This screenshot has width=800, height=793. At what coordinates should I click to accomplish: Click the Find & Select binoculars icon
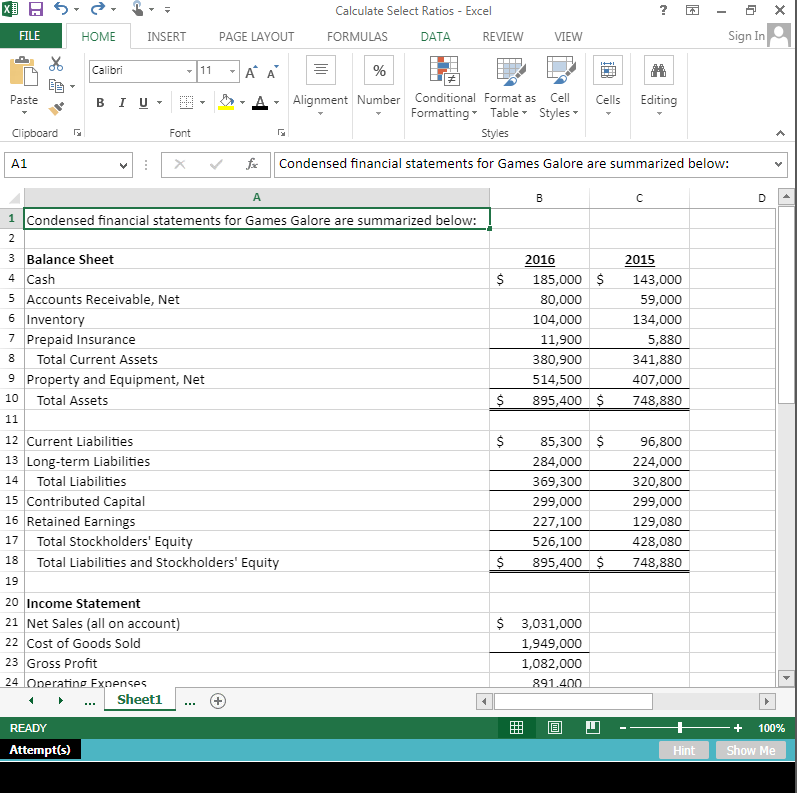pyautogui.click(x=658, y=70)
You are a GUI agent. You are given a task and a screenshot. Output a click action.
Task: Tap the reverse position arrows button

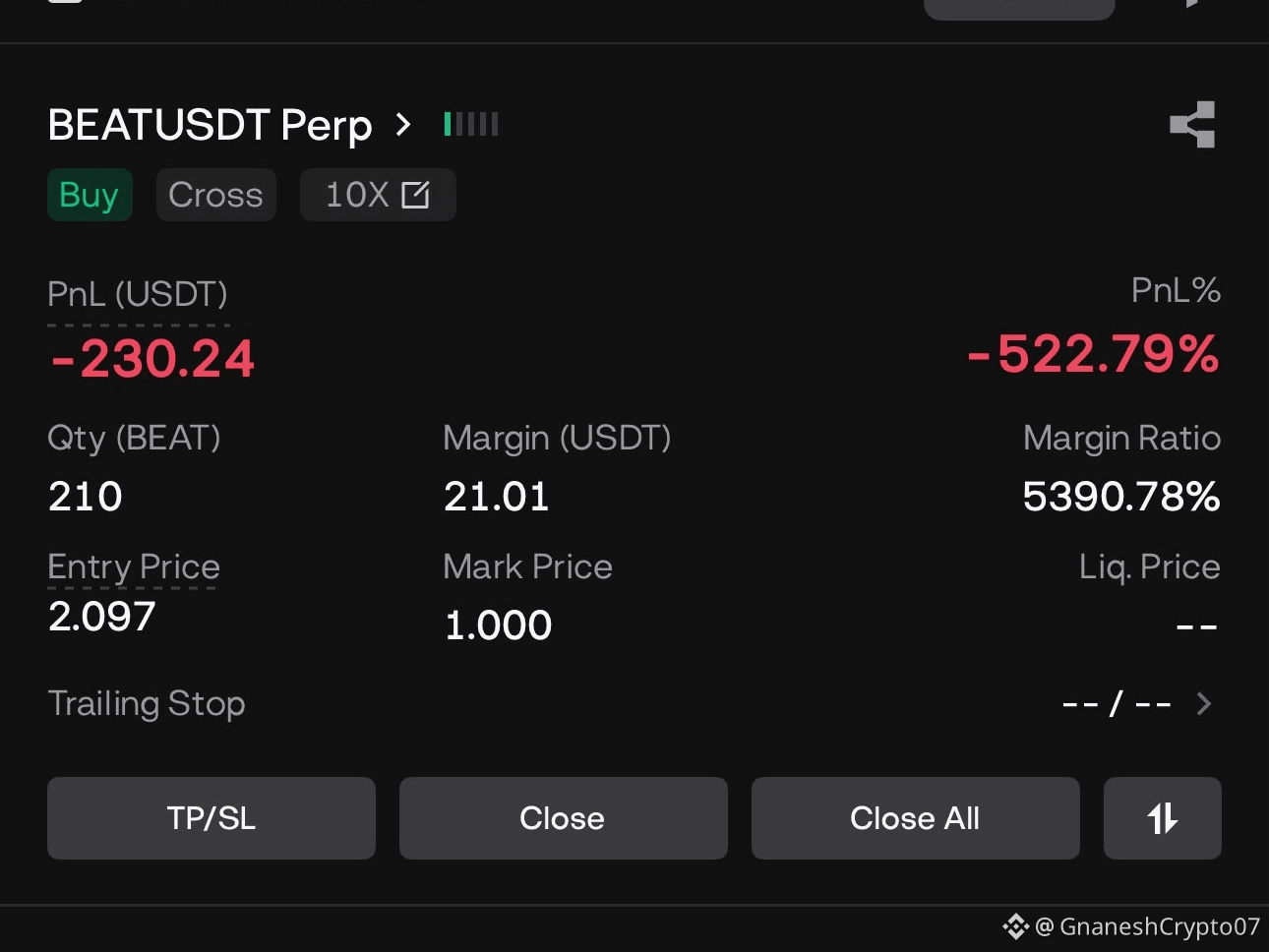(x=1162, y=818)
···
▶ **DESCRIPTION OF THE TASK**: Without the pictures, write out the whole listing exactly as it appears.

▶ **THE COMPLETED TASK**:
This screenshot has width=800, height=793. At what coordinates should I click to accomplish: Click the Find & Select binoculars icon
pyautogui.click(x=658, y=70)
You are a GUI agent. You are given a task and a screenshot. Output a click action.
Task: Tap the reverse position arrows button

(x=1162, y=818)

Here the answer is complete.